*TASK DESCRIPTION*
Each record below should be written out again exactly as given.

--

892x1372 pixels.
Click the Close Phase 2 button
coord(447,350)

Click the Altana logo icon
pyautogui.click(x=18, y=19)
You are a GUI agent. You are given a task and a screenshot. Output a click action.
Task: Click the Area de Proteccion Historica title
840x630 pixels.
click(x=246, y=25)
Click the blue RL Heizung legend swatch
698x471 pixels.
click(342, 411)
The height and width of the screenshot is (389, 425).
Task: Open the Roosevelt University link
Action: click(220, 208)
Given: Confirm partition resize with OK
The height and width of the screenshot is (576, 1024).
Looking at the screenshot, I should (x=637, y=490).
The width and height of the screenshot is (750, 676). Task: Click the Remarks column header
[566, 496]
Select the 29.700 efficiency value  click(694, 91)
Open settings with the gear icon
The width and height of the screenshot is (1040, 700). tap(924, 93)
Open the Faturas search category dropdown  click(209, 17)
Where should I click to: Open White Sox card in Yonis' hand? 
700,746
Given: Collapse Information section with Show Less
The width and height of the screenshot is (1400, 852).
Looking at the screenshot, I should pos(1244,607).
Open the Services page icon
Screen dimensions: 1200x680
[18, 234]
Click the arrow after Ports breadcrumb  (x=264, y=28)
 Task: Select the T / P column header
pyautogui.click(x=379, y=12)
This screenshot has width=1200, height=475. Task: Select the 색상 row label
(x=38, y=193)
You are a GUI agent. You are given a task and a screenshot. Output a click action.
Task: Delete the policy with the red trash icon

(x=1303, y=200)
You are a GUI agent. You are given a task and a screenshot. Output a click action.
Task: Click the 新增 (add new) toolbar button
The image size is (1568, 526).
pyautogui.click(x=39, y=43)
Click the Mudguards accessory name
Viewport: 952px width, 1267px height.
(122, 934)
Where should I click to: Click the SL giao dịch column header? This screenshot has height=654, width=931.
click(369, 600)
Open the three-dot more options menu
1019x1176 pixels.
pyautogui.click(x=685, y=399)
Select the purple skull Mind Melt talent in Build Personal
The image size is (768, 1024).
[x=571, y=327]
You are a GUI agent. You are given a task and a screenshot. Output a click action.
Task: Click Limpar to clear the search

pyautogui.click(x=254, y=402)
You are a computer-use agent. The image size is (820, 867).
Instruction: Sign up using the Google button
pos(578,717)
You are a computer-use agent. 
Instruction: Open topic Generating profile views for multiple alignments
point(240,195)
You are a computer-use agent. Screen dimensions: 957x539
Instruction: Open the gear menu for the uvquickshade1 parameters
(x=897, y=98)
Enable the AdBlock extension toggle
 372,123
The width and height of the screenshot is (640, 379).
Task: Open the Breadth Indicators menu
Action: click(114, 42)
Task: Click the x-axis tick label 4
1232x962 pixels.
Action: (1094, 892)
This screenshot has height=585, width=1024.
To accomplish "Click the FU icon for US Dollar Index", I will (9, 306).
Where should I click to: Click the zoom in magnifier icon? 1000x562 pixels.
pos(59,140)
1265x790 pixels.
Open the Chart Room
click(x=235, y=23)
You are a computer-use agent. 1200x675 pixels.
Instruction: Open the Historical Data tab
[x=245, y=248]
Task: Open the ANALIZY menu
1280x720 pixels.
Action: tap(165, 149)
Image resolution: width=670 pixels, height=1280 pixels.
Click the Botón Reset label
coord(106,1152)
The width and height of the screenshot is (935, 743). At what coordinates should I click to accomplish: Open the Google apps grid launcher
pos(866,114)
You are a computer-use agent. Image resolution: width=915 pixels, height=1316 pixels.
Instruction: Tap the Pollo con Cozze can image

--

*SOLUTION TO THE PROBLEM*
892x1372 pixels.
Click the Close Phase 2 button
coord(447,350)

Click the Altana logo icon
pyautogui.click(x=18, y=19)
You are a GUI agent. You are given a task and a screenshot. Output a click action.
Task: Click the Area de Proteccion Historica title
840x630 pixels.
click(x=246, y=25)
Click the blue RL Heizung legend swatch
698x471 pixels.
click(342, 411)
The height and width of the screenshot is (389, 425).
Task: Open the Roosevelt University link
Action: click(220, 208)
Given: Confirm partition resize with OK
The height and width of the screenshot is (576, 1024).
Looking at the screenshot, I should (x=637, y=490).
The width and height of the screenshot is (750, 676). Task: Click the Remarks column header
[566, 496]
Select the 29.700 efficiency value  click(694, 91)
Open settings with the gear icon
The width and height of the screenshot is (1040, 700). tap(924, 93)
Open the Faturas search category dropdown  click(209, 17)
Where should I click to: Open White Sox card in Yonis' hand? 
700,746
Given: Collapse Information section with Show Less
The width and height of the screenshot is (1400, 852).
Looking at the screenshot, I should pos(1244,607).
Open the Services page icon
Screen dimensions: 1200x680
[18, 234]
Click the arrow after Ports breadcrumb  (x=264, y=28)
 Task: Select the T / P column header
pyautogui.click(x=379, y=12)
This screenshot has width=1200, height=475. Task: Select the 색상 row label
(x=38, y=193)
You are a GUI agent. You are given a task and a screenshot. Output a click action.
Task: Delete the policy with the red trash icon

(x=1303, y=200)
You are a GUI agent. You are given a task and a screenshot. Output a click action.
Task: Click the 新增 (add new) toolbar button
The image size is (1568, 526).
pyautogui.click(x=39, y=43)
Click the Mudguards accessory name
Viewport: 952px width, 1267px height.
(122, 934)
Where should I click to: Click the SL giao dịch column header? This screenshot has height=654, width=931.
click(369, 600)
Open the three-dot more options menu
1019x1176 pixels.
pyautogui.click(x=685, y=399)
Select the purple skull Mind Melt talent in Build Personal
The image size is (768, 1024).
[x=571, y=327]
You are a GUI agent. You are given a task and a screenshot. Output a click action.
Task: Click Limpar to clear the search

pyautogui.click(x=254, y=402)
You are a computer-use agent. The image size is (820, 867).
Instruction: Sign up using the Google button
pos(578,717)
You are a computer-use agent. 
Instruction: Open topic Generating profile views for multiple alignments
point(240,195)
You are a computer-use agent. Screen dimensions: 957x539
Instruction: Open the gear menu for the uvquickshade1 parameters
(x=897, y=98)
Enable the AdBlock extension toggle
 372,123
The width and height of the screenshot is (640, 379).
Task: Open the Breadth Indicators menu
Action: click(114, 42)
Task: Click the x-axis tick label 4
1232x962 pixels.
Action: (1094, 892)
This screenshot has height=585, width=1024.
To accomplish "Click the FU icon for US Dollar Index", I will (9, 306).
Where should I click to: Click the zoom in magnifier icon? 1000x562 pixels.
pos(59,140)
1265x790 pixels.
Open the Chart Room
click(x=235, y=23)
You are a computer-use agent. 1200x675 pixels.
Instruction: Open the Historical Data tab
[x=245, y=248]
Task: Open the ANALIZY menu
1280x720 pixels.
Action: tap(165, 149)
Image resolution: width=670 pixels, height=1280 pixels.
Click the Botón Reset label
coord(106,1152)
The width and height of the screenshot is (935, 743). At what coordinates should I click to accomplish: Open the Google apps grid launcher
pos(866,114)
You are a computer-use agent. Image resolution: width=915 pixels, height=1316 pixels.
Instruction: Tap the Pollo con Cozze can image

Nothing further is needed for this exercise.